YOUR INSTRUCTIONS = Locate each line of the items below that contains the word "Select", and copy those lines out.
+-------+
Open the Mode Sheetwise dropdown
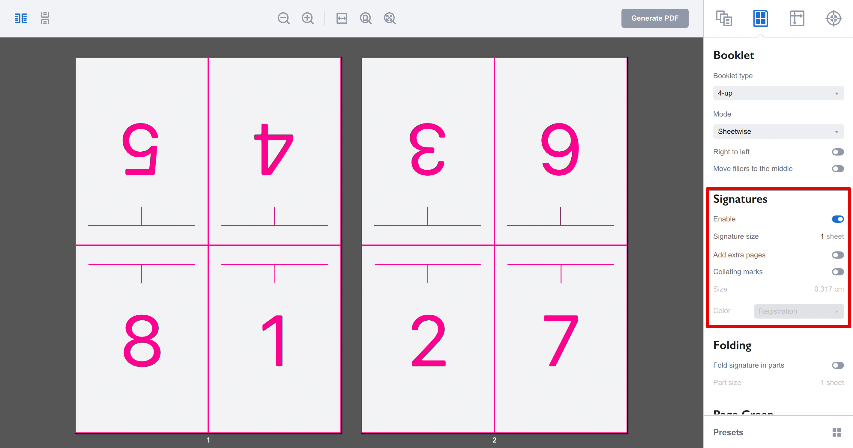853x448 pixels. [778, 132]

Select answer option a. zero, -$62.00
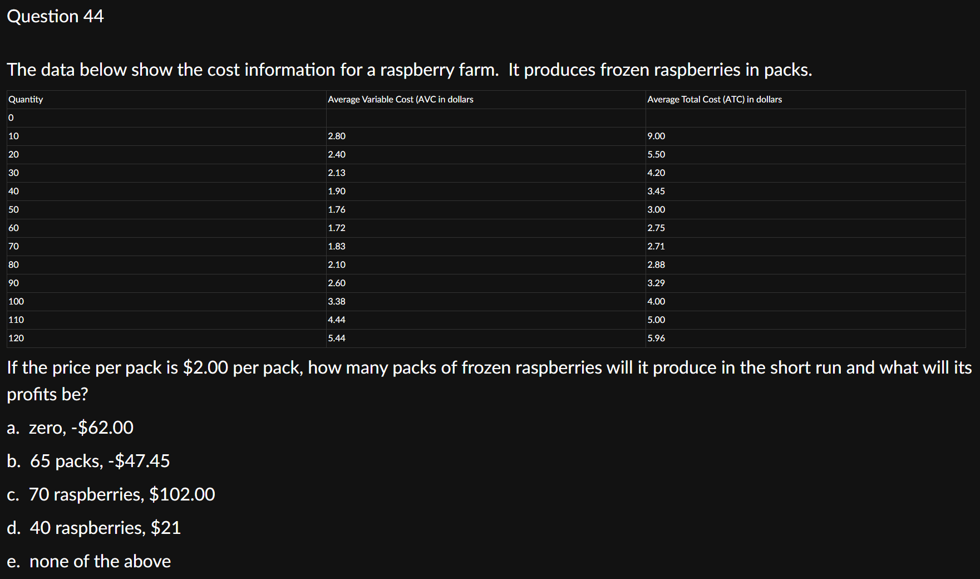[70, 428]
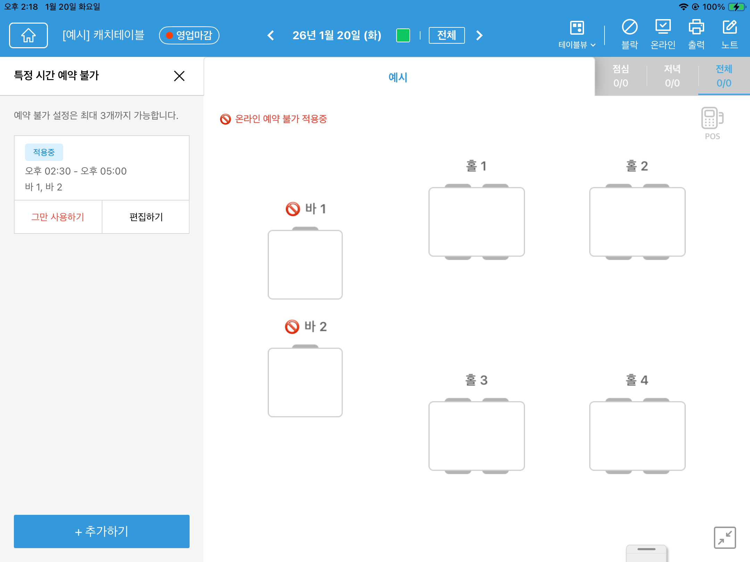Open the 노트 note icon
This screenshot has width=750, height=562.
pyautogui.click(x=730, y=34)
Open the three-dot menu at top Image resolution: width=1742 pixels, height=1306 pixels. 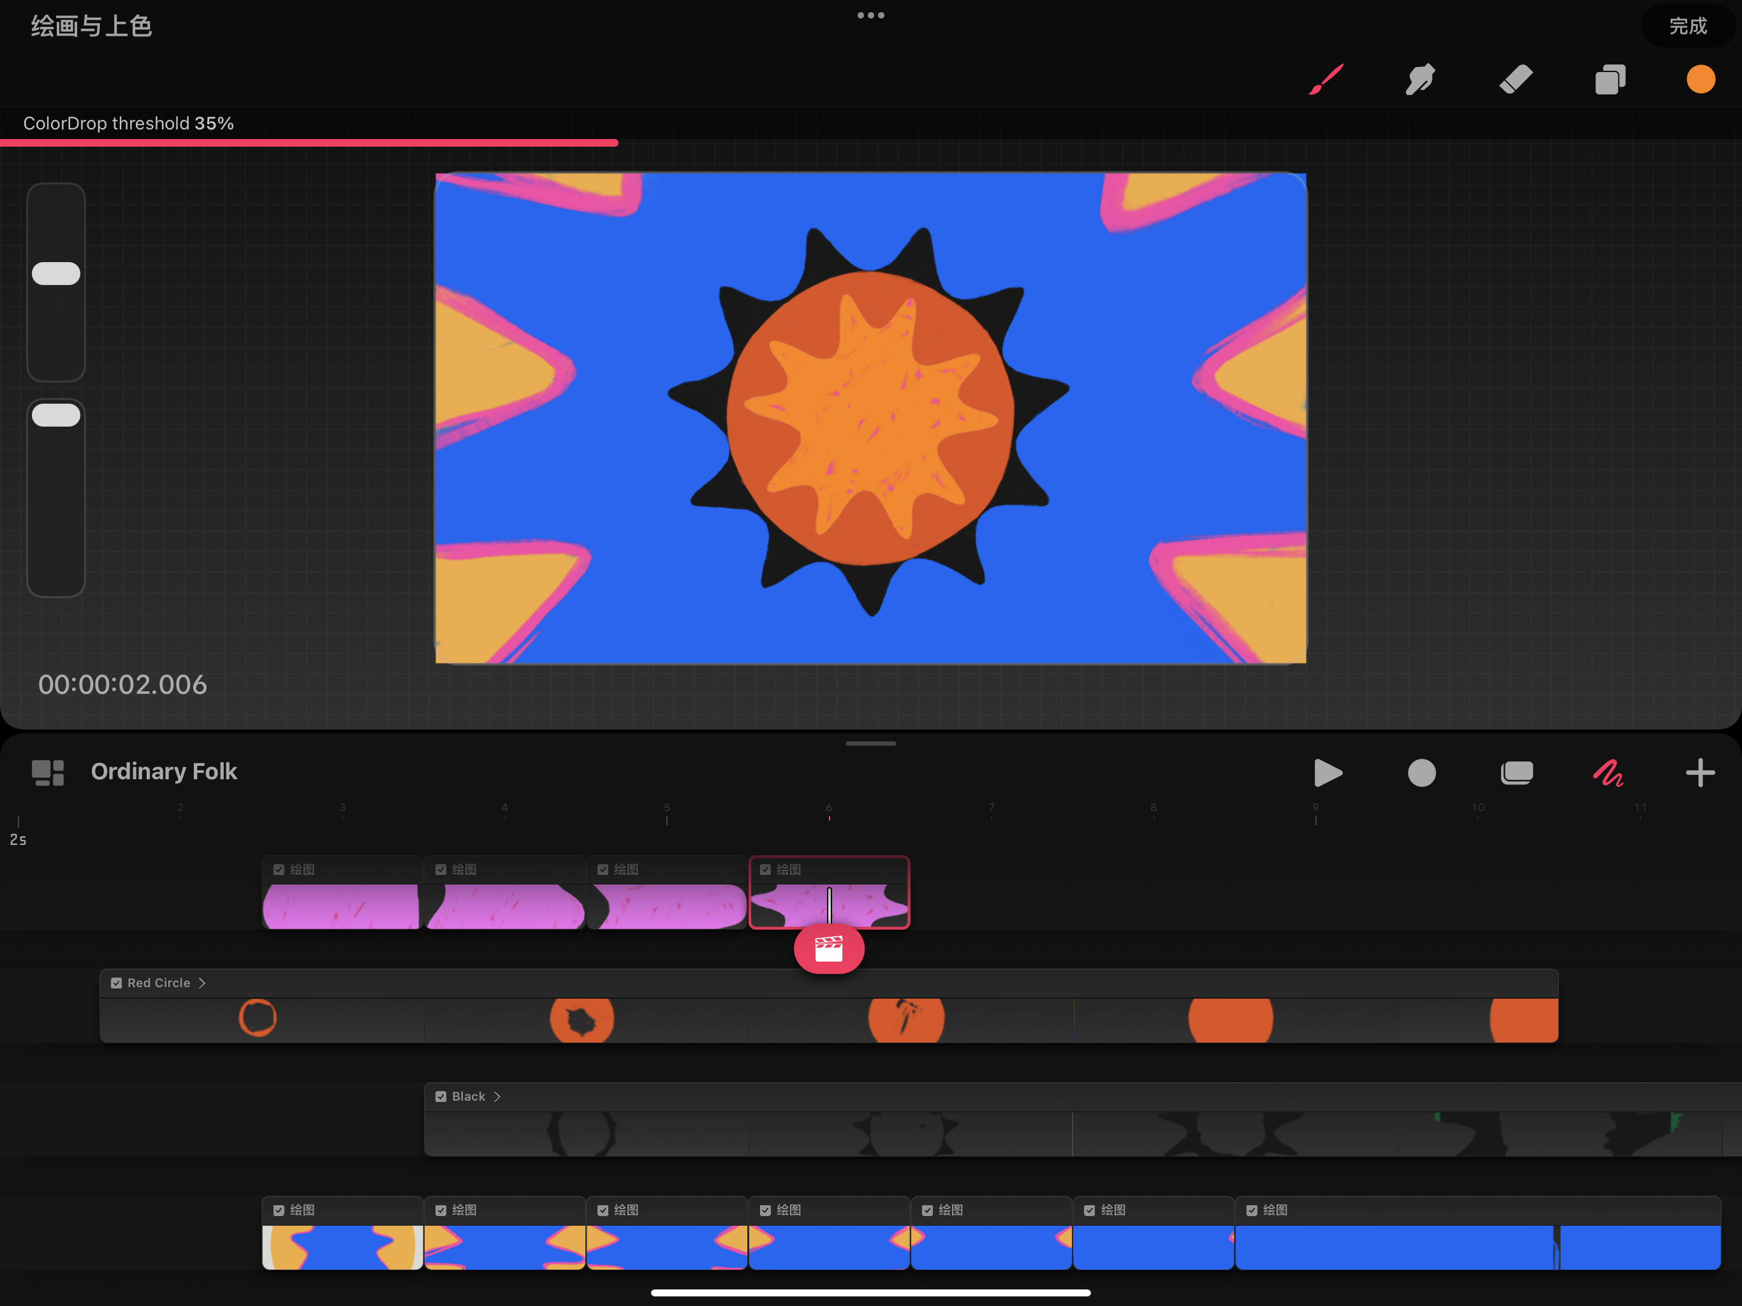pos(871,16)
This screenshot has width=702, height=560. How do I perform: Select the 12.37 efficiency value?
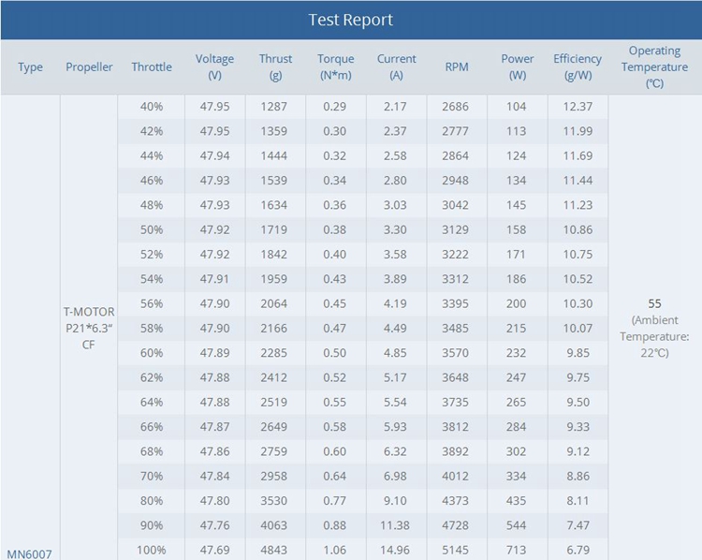pos(578,107)
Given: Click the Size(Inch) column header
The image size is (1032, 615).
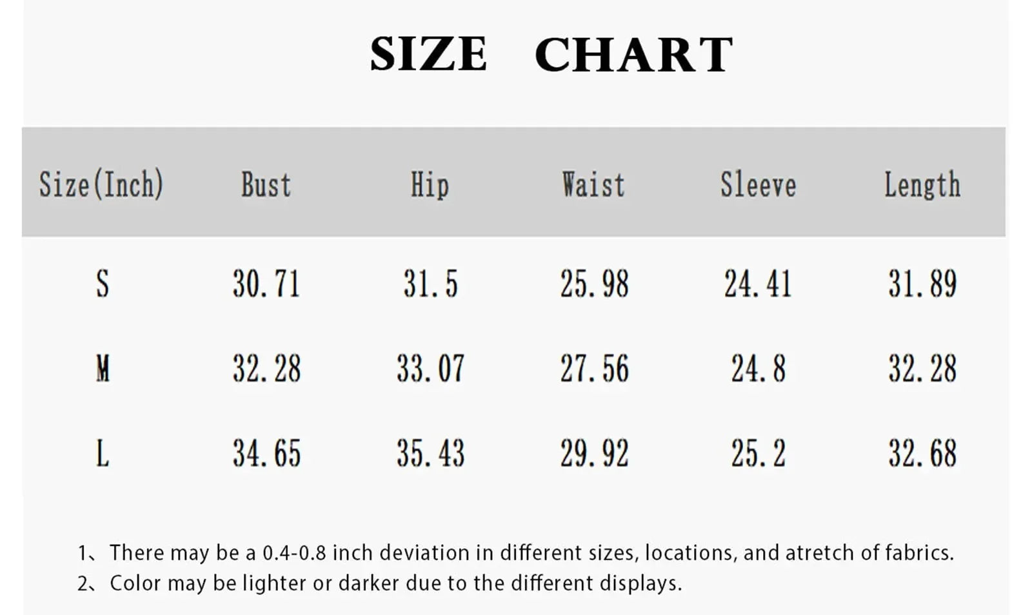Looking at the screenshot, I should pos(101,185).
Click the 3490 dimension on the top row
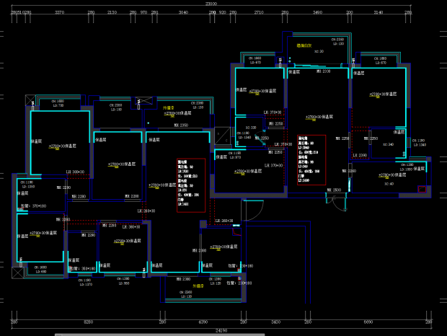This screenshot has height=336, width=447. click(x=317, y=12)
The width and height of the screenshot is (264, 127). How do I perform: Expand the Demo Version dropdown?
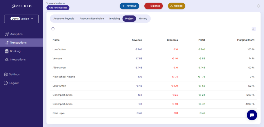pyautogui.click(x=21, y=19)
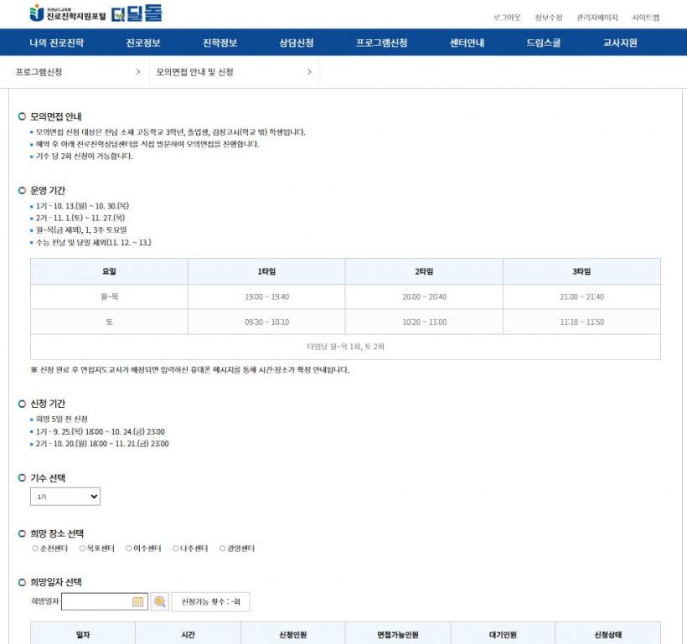Choose the 여수센터 radio option
This screenshot has height=644, width=687.
(x=129, y=549)
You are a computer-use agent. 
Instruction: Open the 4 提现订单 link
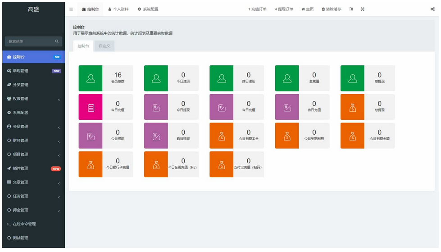(284, 9)
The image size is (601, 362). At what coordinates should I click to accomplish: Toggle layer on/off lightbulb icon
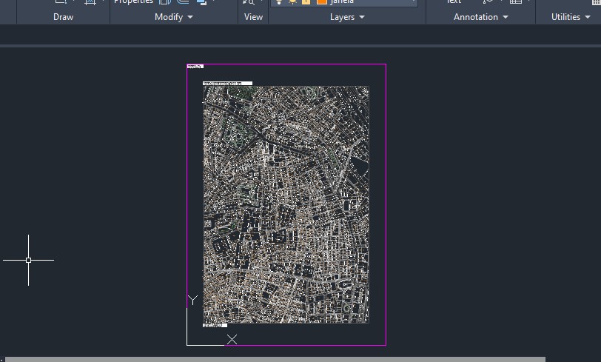point(278,2)
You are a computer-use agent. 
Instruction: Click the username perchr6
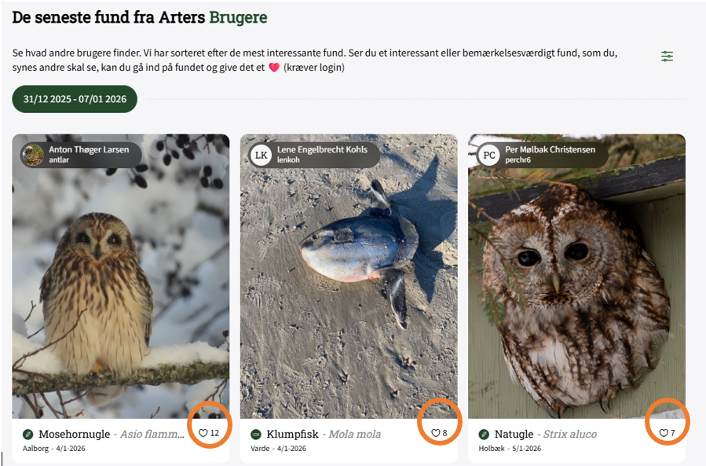click(518, 160)
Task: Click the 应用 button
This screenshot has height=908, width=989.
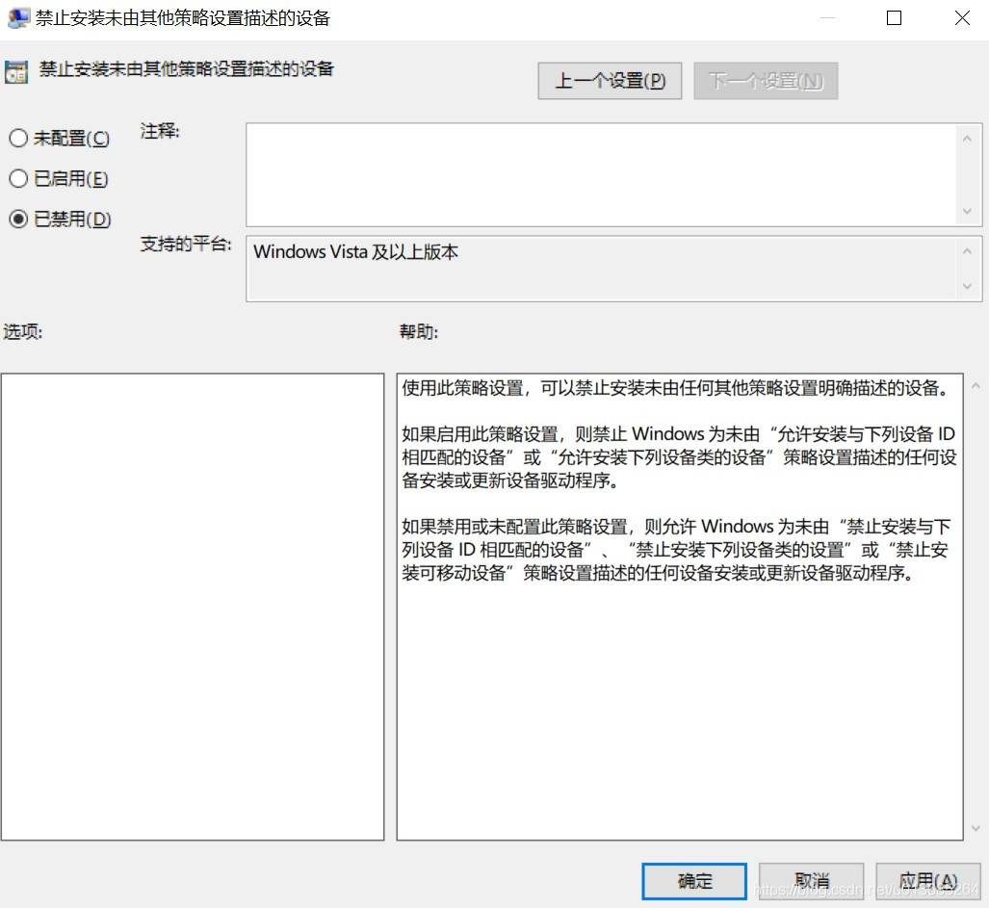Action: (x=927, y=881)
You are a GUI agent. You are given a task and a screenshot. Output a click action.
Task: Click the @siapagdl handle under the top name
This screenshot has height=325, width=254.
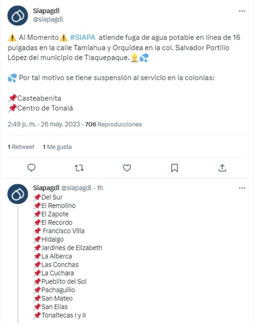tap(48, 19)
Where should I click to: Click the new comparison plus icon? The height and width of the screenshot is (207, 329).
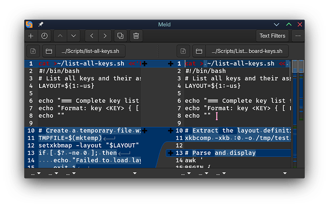[x=31, y=36]
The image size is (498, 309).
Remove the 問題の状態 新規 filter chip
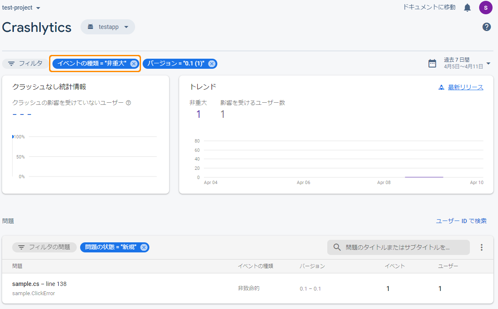pos(143,247)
+-------+
FULL RESPONSE =
Select answer option a. zero, -$62.00
This screenshot has width=702, height=560. How do I perform: Select the 12.37 efficiency value?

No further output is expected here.